When a patient is diagnosed with psoriasis, the prognosis is good. Psoriasis is a chronic disease, but it usually responds well to treatment.
Alcohol and other triggers can cause flare-ups of psoriasis.
Triggers are as individual as patients and may take some time to identify. Some common triggers are skin injuries such as cuts and bug bites, sunburn, psychological stress, excessive or frequent drinking, smoking, and cold, dry weather.
Excessive or frequent drinking is not only a trigger. It can actually reduce the effectiveness of a patient’s psoriasis treatment.
Smoking, and even being around smokers, has been shown to trigger psoriasis flare-ups. A dermatologist, along with a patient’s primary care doctor, can help a patient find a program to help them quit. We usually advise against using the nicotine patch, as it can be a trigger, too.
It’s important for psoriasis patients to understand their role in managing their disease. They must take their medication as prescribed, take good care of their skin, including daily moisturizing, and assiduously avoid those things that trigger flare-ups.
Psoriasis often comes with one or more comorbidities.
Psoriasis is a generalized inflammatory state that often causes other problems beyond skin lesions. For example, around 30% of psoriasis patients have psoriatic arthritis.
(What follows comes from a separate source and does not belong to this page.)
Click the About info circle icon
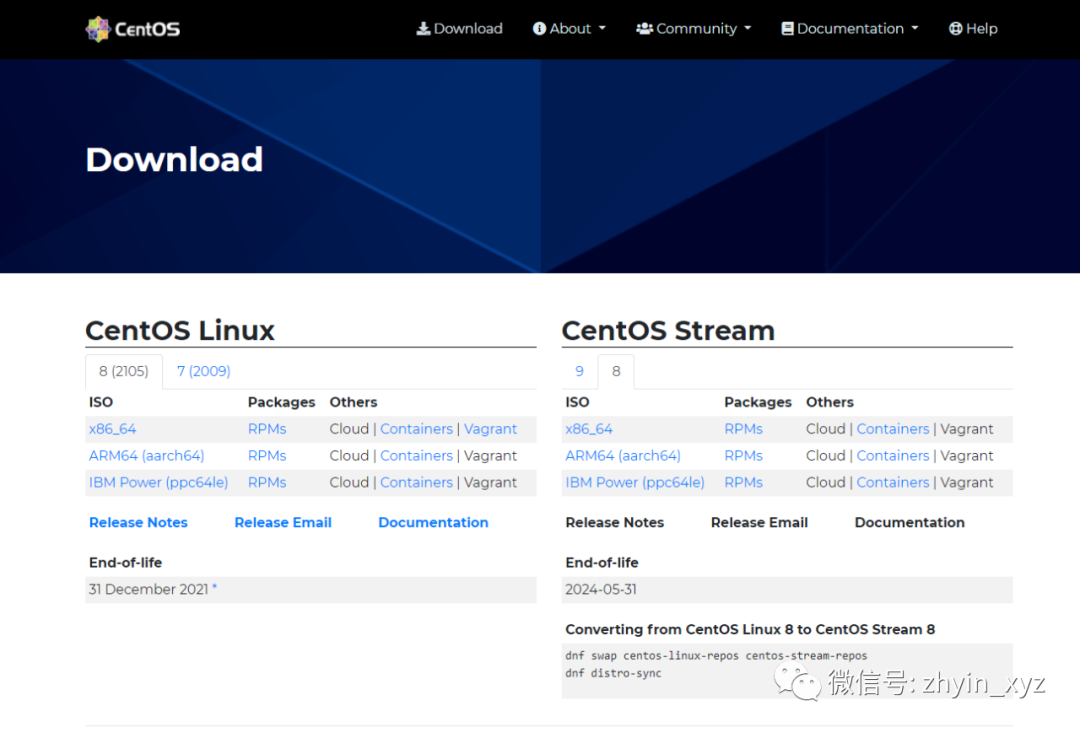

The symptoms of psoriatic arthritis are joint pain and joint deformity.
For psoriatic arthritis, we recommend patients see a rheumatologist, who can prescribe systemic therapies for this disease. Novel biological therapies, which have few side effects, can be quite helpful in alleviating joint pain.
Psoriasis is also associated with depression and metabolic syndrome or obesity. A good dermatologist will be alert to these and, if appropriate and in coordination with a patient’s primary care doctor, can help a patient find a suitable specialist in these other areas.
Larisa Geskin, MD, also is director of cutaneous oncology at Columbia University Irving Medical Center and a diplomat of the American Academy of Dermatology.